Tunnelprojekt schadet München und ganz Bayern
S-Bahn-Tieftunnelprojekt ist ein falsches Signal für die Entwicklung des Schienennahverkehrs.
-> Presseinformation des VCD München vom 5. April 2017
Die politisch Verantwortlichen von Freistaat und Landeshauptstadt versuchen gebetsmühlenartig den Wählern Glauben zu machen, dass durch eine 2. Tunnelstrecke die Münchner S-Bahn-Probleme mit Ausfällen und Verspätungen endlich gelöst werden. “So einfach ist die Welt nicht. S-Bahnen in Frankfurt, Berlin, Stuttgart und Köln haben ähnliche Pünktlichkeitsprobleme ohne, dass dort Tunnel-Großprojekte geplant werden”, erklärt Gerd Weibelzahl vom bayerischen Vorstand des ökologischen Verkehrsclub Deutschland VCD.
Weibelzahl gibt zu bedenken: “Wo in der Welt baut man eine vierte Strecke zwischen zwei Bahnhöfen, wo es schon drei gibt (Südring, S-Bahn-Tunnel, U5)? München hat bereits zwischen Ostbahnhof und Hauptbahnhof drei leistungsfähige Schienenstrecken. Und sogar zusätzlich eine Tram!”
Schon allein das stellt den Sinn eines neuen Tunnels in Frage. Wolfram Liebscher, Vorsitzender des VCD-Kreisverbands München reklamiert, dass der Öffentlichkeit kein schlüssiger Nachweis darüber vorgelegt wurde, dass das Projekt mehr Nutzen bringt als es kostet. Bisher blieben die aktuelle Baukostenerhöhung und die Nachteile der Tieftunnellösung unberücksichtigt. Doch nun beginne man schon mal mit dem Bau. Das sei unverantwortlich.
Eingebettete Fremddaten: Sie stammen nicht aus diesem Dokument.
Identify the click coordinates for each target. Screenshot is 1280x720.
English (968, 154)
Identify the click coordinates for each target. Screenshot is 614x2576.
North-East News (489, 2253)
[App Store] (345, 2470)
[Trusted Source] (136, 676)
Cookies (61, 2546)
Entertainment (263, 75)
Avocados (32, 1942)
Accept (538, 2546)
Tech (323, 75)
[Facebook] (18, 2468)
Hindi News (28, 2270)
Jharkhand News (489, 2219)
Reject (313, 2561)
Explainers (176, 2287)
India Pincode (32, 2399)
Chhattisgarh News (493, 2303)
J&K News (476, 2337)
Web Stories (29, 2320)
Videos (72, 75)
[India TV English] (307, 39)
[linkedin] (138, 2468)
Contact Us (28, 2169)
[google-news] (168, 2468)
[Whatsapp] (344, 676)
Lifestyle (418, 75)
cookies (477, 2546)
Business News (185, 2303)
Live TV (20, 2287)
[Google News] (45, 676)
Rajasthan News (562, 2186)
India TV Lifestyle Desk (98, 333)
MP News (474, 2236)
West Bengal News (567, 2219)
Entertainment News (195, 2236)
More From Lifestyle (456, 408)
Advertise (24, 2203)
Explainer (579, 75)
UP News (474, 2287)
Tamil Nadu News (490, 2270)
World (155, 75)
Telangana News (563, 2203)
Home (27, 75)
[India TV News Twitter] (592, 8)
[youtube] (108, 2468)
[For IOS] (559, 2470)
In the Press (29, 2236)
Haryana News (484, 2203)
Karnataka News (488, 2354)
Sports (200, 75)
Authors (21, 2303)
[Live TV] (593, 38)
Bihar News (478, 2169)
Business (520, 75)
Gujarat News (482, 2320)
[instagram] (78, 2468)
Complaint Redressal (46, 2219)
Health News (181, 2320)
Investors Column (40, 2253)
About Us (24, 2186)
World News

Frühere Nutzen-Kosten-Betrachtungen kranken nach Meinung von Experten bereits daran, dass die verlängerten Zugangswege zu den 40 Meter tiefen Stationen nur ansatzweise eingerechnet wurden. Dabei bringen die Tiefbahnhöfe nie da gewesene Nachteile. “Wer fährt schon freiwillig 40 Meter in die Tiefe, um in eine S-Bahn zu steigen, wenn es auch den deutlich kürzeren Zugang über die bestehende Stammstrecke gibt”, fragt Liebscher.
Der VCD vertritt die Auffassung, dass der Bau des zweiten Stammstreckentunnels mit veranschlagten 3,8 Milliarden Euro viel zu teuer ist und an den Fahrgastbedürfnissen vorbei geht. Es fehlt das Geld für Projekte, die dem Fahrgast in München und bayernweit wirklich zugutekommen. Heutige Verkehrsprobleme könne man nunmal nicht mit Großprojekten und der Beton-Politik des 20. Jahrhunderts lösen, ergänzt der Liebscher und fordert: “Wir brauchen kleinteiligere und intelligente Lösungen, die überall dort in kurzer Zeit greifen, wo Engpässe durch neue Bauentwicklungen entstehen.” So gehörten in München vor allem periphere Verbindungen dringend gestärkt, damit man nicht weiter von einem Außenbezirk in den anderen über den Marienplatz fahren muss. Dass das die wenigen citynahen Knoten dauerhaft überfordert, ist logisch. Wirkliche Lösungen dafür? Hier geben sich Landesregierung wie auch städtischen Planer bisher einsilbig. Wie lange noch?